Nach § 50 Abs. 3 FPG ist Abschiebung in einen Staat unzulässig, solange der Abschiebung die Empfehlung einer vorläufigen Maßnahme durch den Europäischen Gerichtshof für Menschenrechte entgegensteht.
Unter Zugrundelegung des bisher Ausgeführten können keine Gründe erkannt werden, aus denen sich eine Unzulässigkeit der Abschiebung im Sinne des § 50 FPG ergeben würde. Die Zulässigkeit der Abschiebung in den Herkunftsstaat ist gegeben.
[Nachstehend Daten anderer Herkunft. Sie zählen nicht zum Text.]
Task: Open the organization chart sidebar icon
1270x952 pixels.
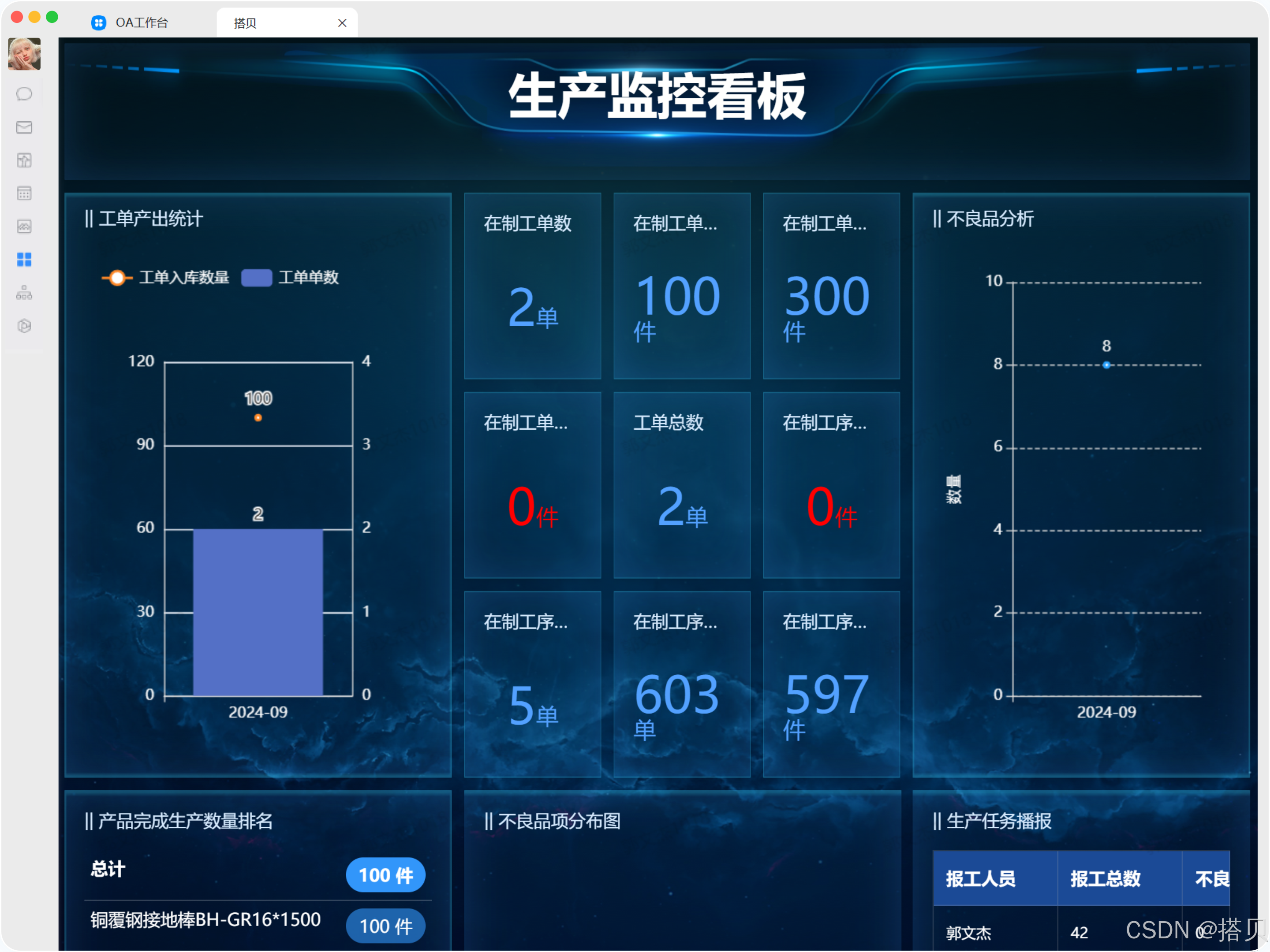Action: 24,293
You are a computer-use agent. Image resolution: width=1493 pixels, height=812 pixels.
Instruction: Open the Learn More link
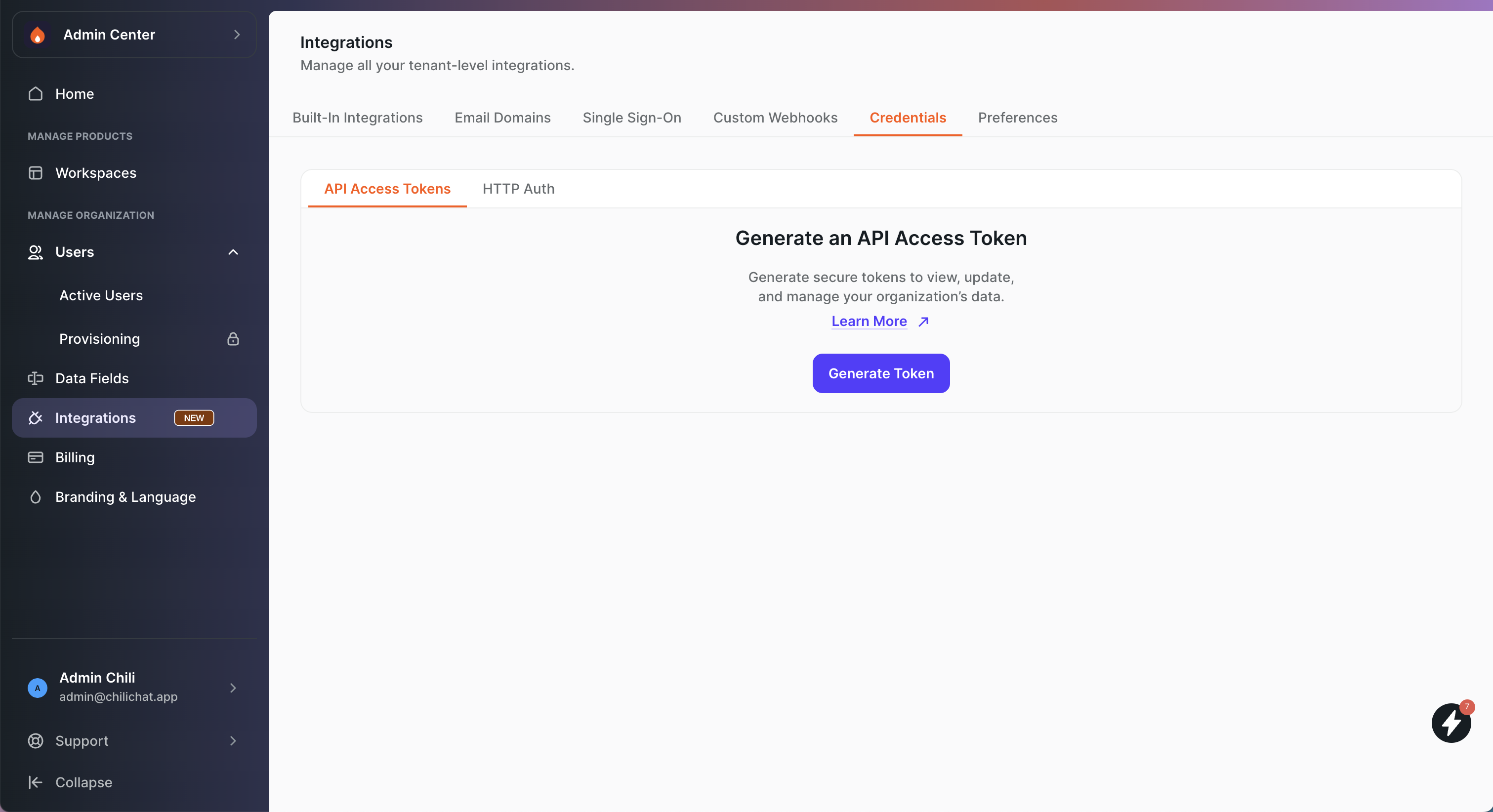coord(869,321)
Zu Spruchpunkt VI. der angefochtenen Bescheide - Frist für die freiwillige Ausreise:
Gemäß § 55 Abs. 1 FPG wird mit einer Rückkehrentscheidung gemäß § 52 zugleich eine Frist für die freiwillige Ausreise festgelegt. Die Frist für die freiwillige Ausreise beträgt nach § 55 Abs. 2 FPG 14 Tage ab Rechtskraft des Bescheides, sofern nicht im Rahmen einer vom Bundesamt vorzunehmenden Abwägung festgestellt wurde, dass besondere Umstände, die der Drittstaatsangehörige bei der Regelung seiner persönlichen Verhältnisse zu berücksichtigen hat, die Gründe, die zur Erlassung der Rückkehrentscheidung geführt haben, überwiegen.
Da derartige besondere Umstände nicht behauptet wurden und auch im Ermittlungsverfahren nicht hervorgekommen sind, ist die Frist zu Recht mit 14 Tagen festgelegt worden.
Zu B) (Un)Zulässigkeit der Revision:
Gemäß § 25a Abs. 1 VwGG hat das Verwaltungsgericht im Spruch seines Erkenntnisses oder Beschlusses auszusprechen, ob die Revision gemäß Art. 133 Abs. 4 B-VG zulässig ist. Der Ausspruch ist kurz zu begründen.
Die Revision ist gemäß Art. 133 Abs. 4 B-VG nicht zulässig, weil die Entscheidung nicht von der Lösung einer Rechtsfrage abhängt, der grundsätzliche Bedeutung zukommt. Weder weicht die gegenständliche Entscheidung von der bisherigen Rechtsprechung des Verwaltungsgerichtshofes ab, noch fehlt es an einer Rechtsprechung; weiters ist die vorliegende Rechtsprechung des Verwaltungsgerichtshofes auch nicht als uneinheitlich zu beurteilen. Auch liegen keine sonstigen Hinweise auf eine grundsätzliche Bedeutung der zu lösenden Rechtsfrage vor.
Wie der oben dargelegten rechtlichen Beurteilung zu entnehmen ist, warf die Tatsachenlastigkeit des gegenständlichen Falles keine Auslegungsprobleme der anzuwendenden Normen auf, schon gar nicht waren - vor dem Hintergrund der bereits bestehenden Judikatur des Verwaltungsgerichtshofes - Rechtsfragen von grundsätzlicher Bedeutung zu lösen. Die Revision war daher nicht zuzulassen.